* _DOCUMENT EXTRACT_:

..........

Joe Fryer is a correspondent for NBC News based in Los Angeles. He joined the network in 2013 and reports for NBC Nightly News, Today Show and MSNBC.
Since joining the network, Joe has covered some of the country’s biggest stories, including the nightclub shooting in Orlando, deadly police ambush in Dallas, fatal mudslide in Oso, several destructive wildfires in California, deadly floods in Colorado, school shootings in California and Washington, and Hannah Anderson’s kidnapping.
He has also interviewed some of the world’s biggest celebrities, including Jennifer Lopez, Celine Dion, Julia Roberts, Ringo Starr, Jack Black, Olivia Newton-John, Jay Leno, Kathy Bates, Susan Sarandon, Michelle Pfeiffer, Jeff and Beau Bridges, Dick Van Dyke, Blake Shelton, Adam Levine, Charlize Theron, Simon Cowell, Olympian Kerri Walsh Jennings and legendary film composer John Williams.
Joe earned his first National Emmy nomination in 2015.
Before joining NBC, Joe spent three years as a special projects reporter at KING 5 News in Seattle, where he covered some of the Northwest’s most important stories, including Amanda Knox’s verdict, the historic vote approving same-sex marriage and the Skagit River Bridge collapse. Joe traveled to Colorado to examine that state’s well-regulated medical marijuana industry. He also visited both Boston and San Francisco to see what Washington can learn from other cities that removed double-decker driving structures along their waterfronts.
In 2014, Joe was honored with four Regional Emmy awards, including trophies for News Writing and General Assignment Reporter. “Miles of Thread,” a feature story about women in Washington who made quilts for the victims of the Newtown school shooting, was honored with an Emmy for Serious Feature.
In 2013, Joe won his second consecutive National Headliner Award for Feature Reporting. He was honored for “Ali’s Guiding Lights,” a story about extraordinary high school students who found a creative way to help their blind classmate achieve a seemingly impossible dream: driving a car. That story also earned the prestigious Sigma Delta Chi Award for Feature Reporting given by the Society of Professional Journalists, along with a Regional Emmy.
In 2012, Joe won the National Headliner Award for “A Family’s Courage,” an in-depth story on the bond between a photographer and a family that lost their newborn baby. That story also received a Regional Edward R. Murrow Award and Regional Emmy for Feature Reporting.
Joe came to the Northwest from Minnesota, which is his home state. He spent six years at KARE-TV, the NBC affiliate in Minneapolis, and was the first reporter from his station on the scene of the 35W Bridge collapse in 2007. Joe also flew to Phoenix to cover the death of Minnesota Twins legend Kirby Puckett and took a couple trips to Washington, DC, so he could produce a documentary on a Minnesota soldier who lost his legs in Iraq. Perhaps Joe’s most memorable story was the tale of Nicklas Nelson, a brave 9-year-old boy who was born with webbed legs. Nick asked doctors to amputate his legs so he could learn to walk with prosthetics.

..........

* _RECORD EXTRACTS_:
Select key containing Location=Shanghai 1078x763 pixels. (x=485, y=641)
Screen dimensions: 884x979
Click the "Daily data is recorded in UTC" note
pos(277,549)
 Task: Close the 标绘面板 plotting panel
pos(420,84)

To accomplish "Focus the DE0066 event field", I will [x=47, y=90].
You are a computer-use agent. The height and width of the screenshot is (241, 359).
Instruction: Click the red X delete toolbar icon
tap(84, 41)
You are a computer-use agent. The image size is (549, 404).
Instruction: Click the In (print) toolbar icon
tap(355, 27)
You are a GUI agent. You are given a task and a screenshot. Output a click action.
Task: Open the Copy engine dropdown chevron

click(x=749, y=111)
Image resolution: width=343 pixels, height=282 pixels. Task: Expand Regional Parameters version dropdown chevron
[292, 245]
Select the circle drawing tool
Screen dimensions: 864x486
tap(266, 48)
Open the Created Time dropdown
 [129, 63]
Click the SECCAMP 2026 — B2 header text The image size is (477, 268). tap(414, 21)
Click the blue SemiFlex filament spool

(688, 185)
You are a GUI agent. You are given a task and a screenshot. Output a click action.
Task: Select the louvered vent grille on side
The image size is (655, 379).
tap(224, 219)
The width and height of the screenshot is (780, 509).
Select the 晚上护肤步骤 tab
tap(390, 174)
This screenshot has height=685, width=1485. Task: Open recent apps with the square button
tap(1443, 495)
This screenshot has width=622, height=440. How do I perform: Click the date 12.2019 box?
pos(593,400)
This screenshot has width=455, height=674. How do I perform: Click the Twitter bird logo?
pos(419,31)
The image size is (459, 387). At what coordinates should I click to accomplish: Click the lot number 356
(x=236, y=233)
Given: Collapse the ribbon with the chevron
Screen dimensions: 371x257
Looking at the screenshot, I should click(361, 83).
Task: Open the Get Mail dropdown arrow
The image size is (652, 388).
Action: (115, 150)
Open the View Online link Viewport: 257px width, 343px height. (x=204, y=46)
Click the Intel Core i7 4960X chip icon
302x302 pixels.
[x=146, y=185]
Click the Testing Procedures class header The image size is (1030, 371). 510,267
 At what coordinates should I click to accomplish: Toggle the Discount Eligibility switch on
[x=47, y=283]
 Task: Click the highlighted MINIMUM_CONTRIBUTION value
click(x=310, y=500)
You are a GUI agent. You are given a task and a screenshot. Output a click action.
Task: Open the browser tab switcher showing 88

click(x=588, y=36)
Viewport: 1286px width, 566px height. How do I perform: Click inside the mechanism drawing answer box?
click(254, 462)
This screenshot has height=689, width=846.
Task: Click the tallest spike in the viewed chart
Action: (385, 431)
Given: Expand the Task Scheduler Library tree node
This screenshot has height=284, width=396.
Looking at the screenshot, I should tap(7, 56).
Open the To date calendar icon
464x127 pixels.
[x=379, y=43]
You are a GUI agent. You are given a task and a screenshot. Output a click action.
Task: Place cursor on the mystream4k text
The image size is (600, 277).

..........

* _TASKS_:
1. According to the Joe Fryer profile above the listing, at which station in Minneapolis did he spend six years?
2. Copy the section of the Joe Fryer profile that begins with the words containing "He has also" and ends with "composer John Williams.".

* _RESPONSES_:
1. KARE-TV, the NBC affiliate in Minneapolis.

2.
He has also interviewed some of the world’s biggest celebrities, including Jennifer Lopez, Celine Dion, Julia Roberts, Ringo Starr, Jack Black, Olivia Newton-John, Jay Leno, Kathy Bates, Susan Sarandon, Michelle Pfeiffer, Jeff and Beau Bridges, Dick Van Dyke, Blake Shelton, Adam Levine, Charlize Theron, Simon Cowell, Olympian Kerri Walsh Jennings and legendary film composer John Williams.